Start of Block
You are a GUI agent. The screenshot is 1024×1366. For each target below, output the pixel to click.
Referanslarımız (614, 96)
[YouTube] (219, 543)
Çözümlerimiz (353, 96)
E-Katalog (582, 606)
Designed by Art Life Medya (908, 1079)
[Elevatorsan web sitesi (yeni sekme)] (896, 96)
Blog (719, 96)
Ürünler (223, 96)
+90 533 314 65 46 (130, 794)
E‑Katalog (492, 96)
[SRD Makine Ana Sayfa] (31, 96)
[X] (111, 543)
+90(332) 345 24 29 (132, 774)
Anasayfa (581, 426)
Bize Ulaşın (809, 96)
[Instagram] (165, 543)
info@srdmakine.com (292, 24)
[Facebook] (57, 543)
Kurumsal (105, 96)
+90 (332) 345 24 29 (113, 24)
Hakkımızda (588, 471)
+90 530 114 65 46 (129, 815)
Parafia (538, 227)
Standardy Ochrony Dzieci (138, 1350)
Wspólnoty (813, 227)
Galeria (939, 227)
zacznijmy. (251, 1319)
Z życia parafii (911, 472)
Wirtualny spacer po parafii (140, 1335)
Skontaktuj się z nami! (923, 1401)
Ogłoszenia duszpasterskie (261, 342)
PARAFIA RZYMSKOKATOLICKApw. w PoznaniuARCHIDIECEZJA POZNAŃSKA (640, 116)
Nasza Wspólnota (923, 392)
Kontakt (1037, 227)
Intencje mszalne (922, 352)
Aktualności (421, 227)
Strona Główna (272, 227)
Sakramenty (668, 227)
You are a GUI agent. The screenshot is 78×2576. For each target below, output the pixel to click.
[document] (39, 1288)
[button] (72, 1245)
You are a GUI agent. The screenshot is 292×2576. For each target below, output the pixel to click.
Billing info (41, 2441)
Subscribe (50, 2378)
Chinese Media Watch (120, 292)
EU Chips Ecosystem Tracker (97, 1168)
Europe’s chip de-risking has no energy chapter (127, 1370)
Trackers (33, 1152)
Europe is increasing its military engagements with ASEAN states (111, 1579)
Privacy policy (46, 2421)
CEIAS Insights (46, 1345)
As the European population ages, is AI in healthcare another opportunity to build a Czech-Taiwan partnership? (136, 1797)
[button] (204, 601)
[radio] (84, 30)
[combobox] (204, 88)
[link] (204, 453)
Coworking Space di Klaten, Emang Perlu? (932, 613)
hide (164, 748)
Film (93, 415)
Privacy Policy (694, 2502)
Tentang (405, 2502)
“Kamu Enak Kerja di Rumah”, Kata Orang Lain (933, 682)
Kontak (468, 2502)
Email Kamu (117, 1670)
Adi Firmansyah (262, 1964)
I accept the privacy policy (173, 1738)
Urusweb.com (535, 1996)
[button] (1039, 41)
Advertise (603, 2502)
End of Block
Required work: Note every line of the entries in which "screenshot" appears, and copy it down.

Result of the task:
You are a GUI agent. The screenshot is 1024×1366. For each target below, output the pixel to click.
You are a GUI agent. The screenshot is 78×2576. For each target below, output the pixel to click.
You are a GUI agent. The screenshot is 292×2576. For each target below, output the pixel to click.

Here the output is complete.